It's often been said there are graphs in your data. Anyone engaged with the Neo4J community has undoubtedly heard this saying at least once. Anyone who works with data long enough will discover these hidden relationships with the right model—for example, realizing a relationship between revenue and weather or finding how social media trends can predict stock market movements. These insights are not just mere coincidences but are based on the intricate web of connections within our datasets. This realization is where the concept of foundational ontologies in platforms like Palantir Foundry comes into play. They serve as the bedrock for uncovering and understanding these complex relationships, enabling organizations to predict the system's future state.

Ontologies are in and of themselves a form of artificial intelligence. They encapsulate human knowledge and understanding about the natural world into a structured, machine-processable format. This structured knowledge, especially in knowledge graphs, enables AI systems to exhibit intelligent behaviors, such as those observed in sophisticated recommendation engines. The intelligence of ontologies stems from their ability to model the complex web of relationships within data that mirrors human reasoning, allowing machines to make inferences, recognize patterns, and predict outcomes in a manner that feels remarkably human-like. Through encoding both the entities and the semantic relationships between them, ontologies provide a rich tapestry of information beyond simple data storage, embodying a deep understanding of the domain it represents.

Modeling ontologies that accurately reflect their real-world counterparts is a complex process. Uncovering relationships between datasets within a system, such as those in a business environment encompassing structured, semi-structured, and unstructured data, involves a multifaceted approach. Initially, the process begins with a clear definition of the problem or objective, guiding the focus of the analysis. This is followed by meticulous data collection, ensuring that data from various sources and formats are accurately aggregated. The preparation phase is critical, involving cleaning and transforming data to remove inconsistencies and errors, which is crucial for maintaining the accuracy of subsequent analyses.
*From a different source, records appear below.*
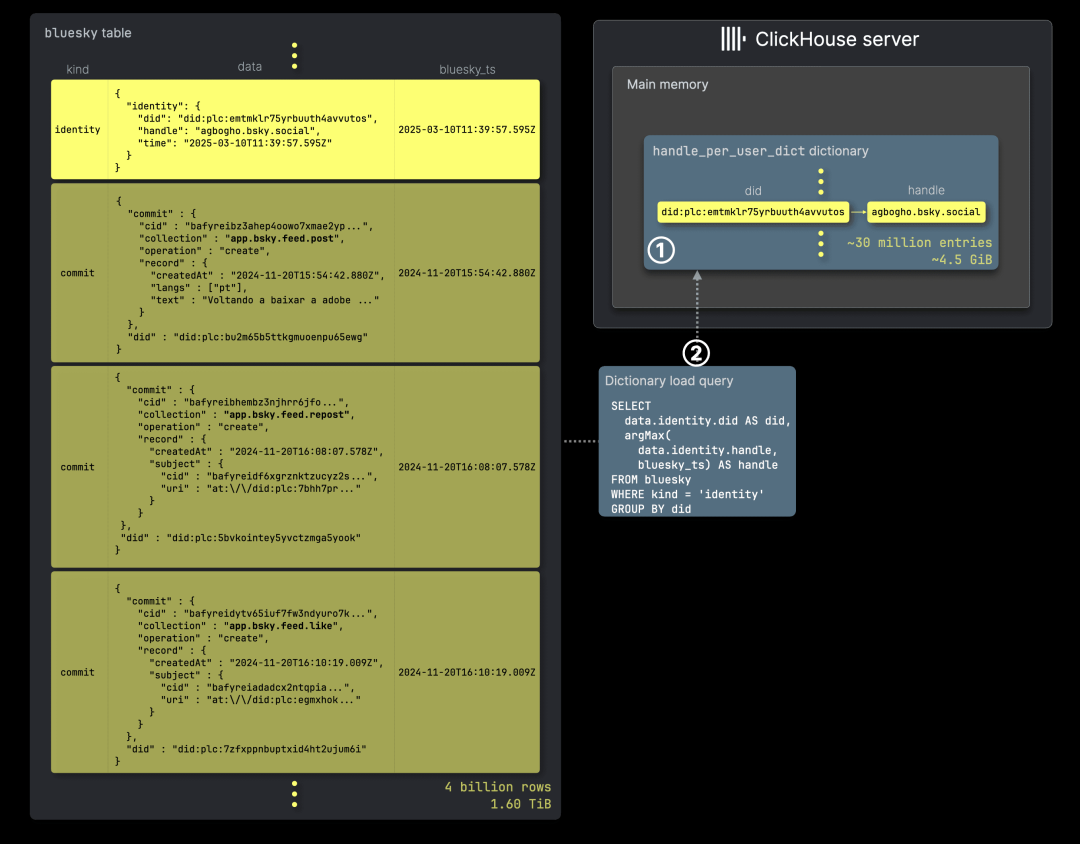The image size is (1080, 844).
Task: Click the dotted arrow pointing to the dictionary
Action: [x=697, y=305]
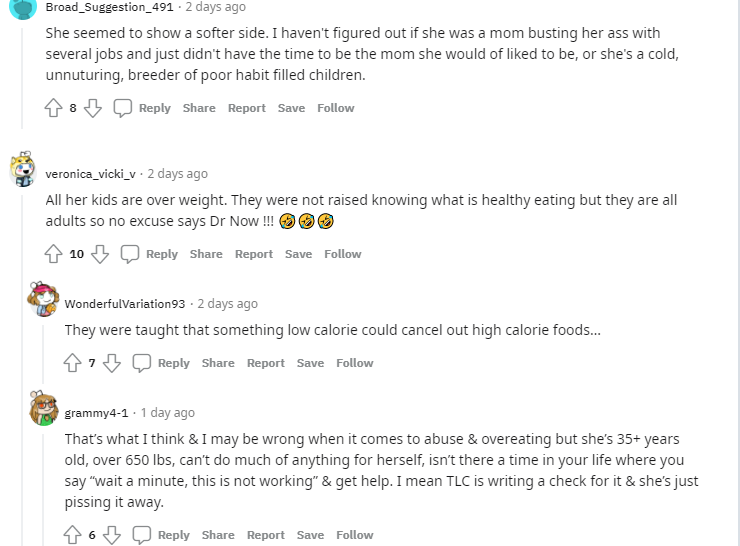This screenshot has width=740, height=546.
Task: Report grammy4-1's comment
Action: click(x=266, y=535)
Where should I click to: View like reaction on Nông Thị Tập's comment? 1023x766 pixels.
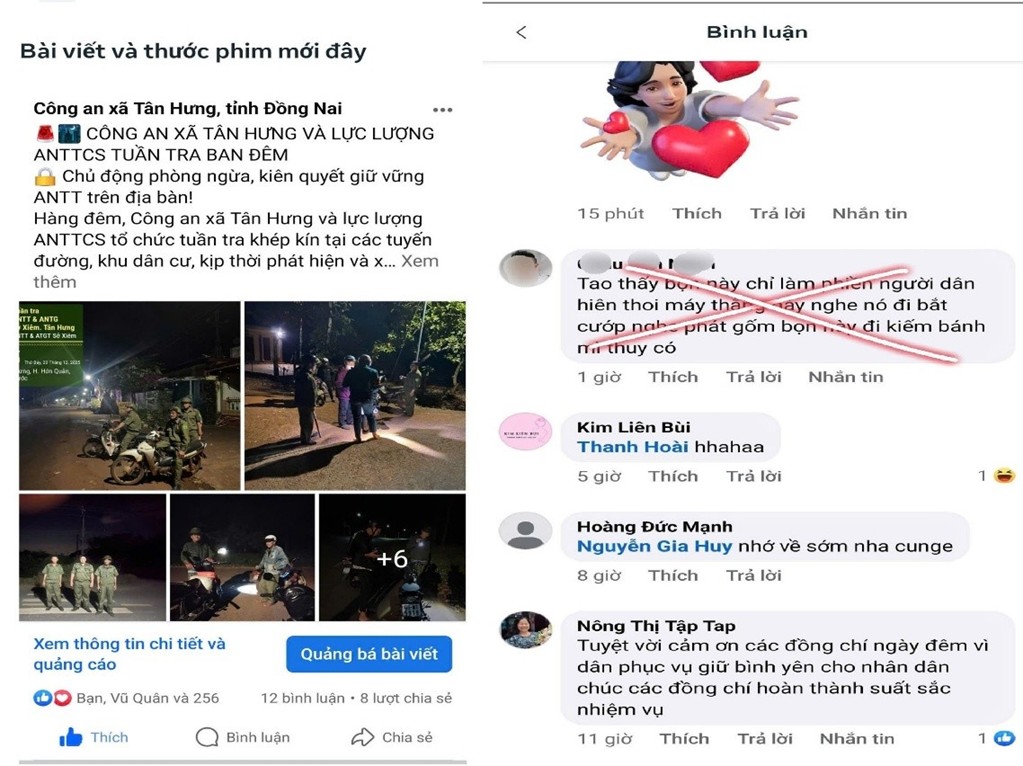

Techniques such as clustering, association rules, decision trees, regression analysis, and time series analysis are then employed to analyze these prepared datasets, allowing for the discovery of hidden patterns and relationships across the data spectrum.

Interpreting results from these analyses is critical to the data modeling process. Understanding the dynamics and interconnections between datasets enables businesses to make informed decisions about how the real world behaves. They can also inform our logical models, often encoded with bias. Applying insights derived from data mining across the data landscape ensures we keep our models balanced with our preconceived notions about the behavior of complex systems.
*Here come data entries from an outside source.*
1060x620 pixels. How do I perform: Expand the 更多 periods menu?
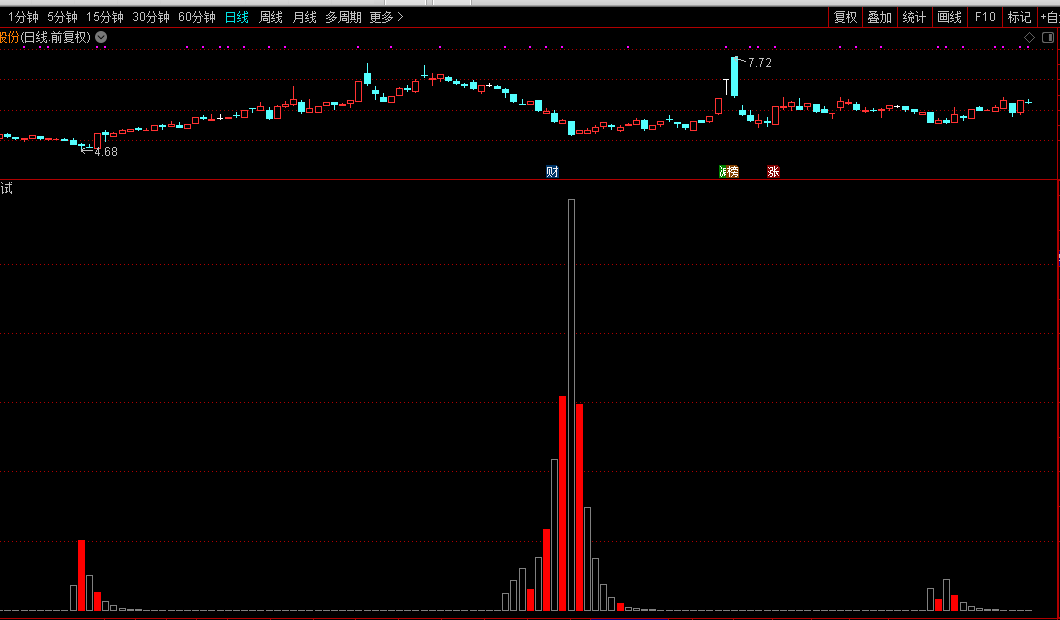[x=386, y=17]
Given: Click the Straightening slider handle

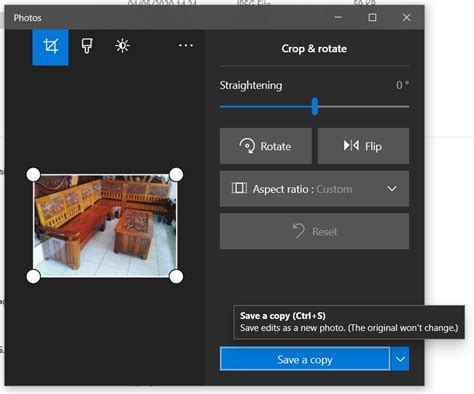Looking at the screenshot, I should (315, 106).
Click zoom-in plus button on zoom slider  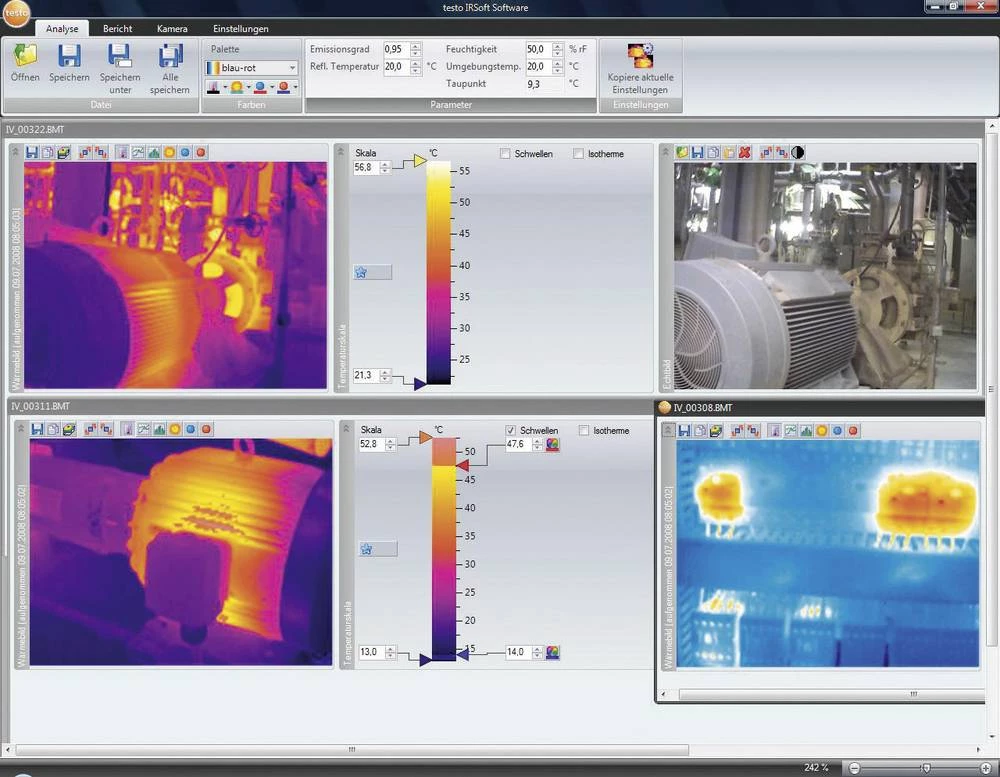click(986, 767)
By leveraging the encoded relationships and rules within ontologies, AI systems can understand context, preferences, and nuances in a way that aligns with human thought processes, making decisions or recommendations based on a nuanced understanding of complex interdependencies. This capability transforms ontologies into a cornerstone of artificial intelligence, bridging the gap between raw data and meaningful insights by infusing AI with a scaffold of human knowledge.

Integrating ontologies into AI systems, particularly agents, provides a framework to allow AI to take actions that affect the real world. Ontologies provide a semantic framework that enhances data understanding and supports complex reasoning processes. For AI agents, this means an ability to comprehend the semantics of the data — understanding not just the data itself but its context and relationships. This understanding is crucial for agents tasked with decision-making or executing remediation strategies. By having a structured, ontology-driven view of the data, agents can infer potential outcomes of various actions within the system, considering direct effects and indirect and emergent behaviors. This capability is invaluable in dynamic and complex environments where the interplay between elements can significantly impact the system's overall behavior.
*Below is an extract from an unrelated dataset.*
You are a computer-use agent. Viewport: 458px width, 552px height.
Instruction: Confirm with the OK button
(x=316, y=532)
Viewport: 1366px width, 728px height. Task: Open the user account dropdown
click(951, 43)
Palantir Foundry was purpose-built to bring this framework to life. At its core, Foundry is an ontological modeling system that includes all the data integration, processing, modeling, and action layers required to build this digital representation of the natural world in which AI agents can operate. This allows us to use empirical and rational methods to model our systems in a single platform. This modeling process culminates in an ontology that encodes not only the state of the system but also its relationships and behaviors. The ontology layer itself includes the following capabilities that AI agents can leverage:

Simulations and What-if Analysis — Foundry's Vertex allows you to run simulations and ask "what-if" questions.
Actions — Foundry includes serverless functions and APIs that can encode complex business logic and behaviors.
Orchestration — Foundry's writeback and webhook technology allows you to orchestrate external systems.
Agents — AIP Logic is a visual interface for building AI agents that leverage the Ontology to perform tasks that can affect the real world using actions and orchestrations.

Using Foundry, we can produce Foundational Ontologies that power businesses in a given sector/sub-sector. These ready-made ontologies modeled by subject matter experts remove the cost and complexity for organizations and catapult them from the starting line into the AI race. A Foundational Ontology is, by definition, an AI system and includes a marginal workforce in the form of agents. For example, imagine a trivial notional Foundational Ontology for a consumer online retail business. In this ontology, we would include a model of how the key business metrics relate to one another, depicted below.

These metrics would have derived from datasets that included the following relationships in their data:

Marketing Spend to Reach: Increased marketing spend increases the reach.
Reach to Conversions: Greater reach leads to more conversions.
Conversions to ARPU (Average Revenue Per User): More conversions will increase ARPU because new conversions generate revenue.
New Logos to MRR (Monthly Recurring Revenue): New customers increase MRR.
ARPU to MRR: Higher ARPU generally results in higher MRR.
MRR to Churn: Higher MRR might lead to a lower churn rate if customers are satisfied, or it could be that reducing churn contributes to maintaining or increasing MRR.
Churn to LTV (Lifetime Value): Lower churn rates lead to higher LTV as customers stay longer and contribute more revenue over time.
LTV to Engagement: Higher LTV may result from better engagement or vice versa.
LTV to NPS: Higher NPS correlates with higher LTV.
CAC (Customer Acquisition Cost) to ROE (Return on Equity): CAC impacts the ROE, typically where lower CAC improves ROE.
CAC to New Logos: Customer count directly relates to CAC.
CAC to MRR: The relationship suggests that CAC influences MRR, where efficient customer acquisition may improve MRR.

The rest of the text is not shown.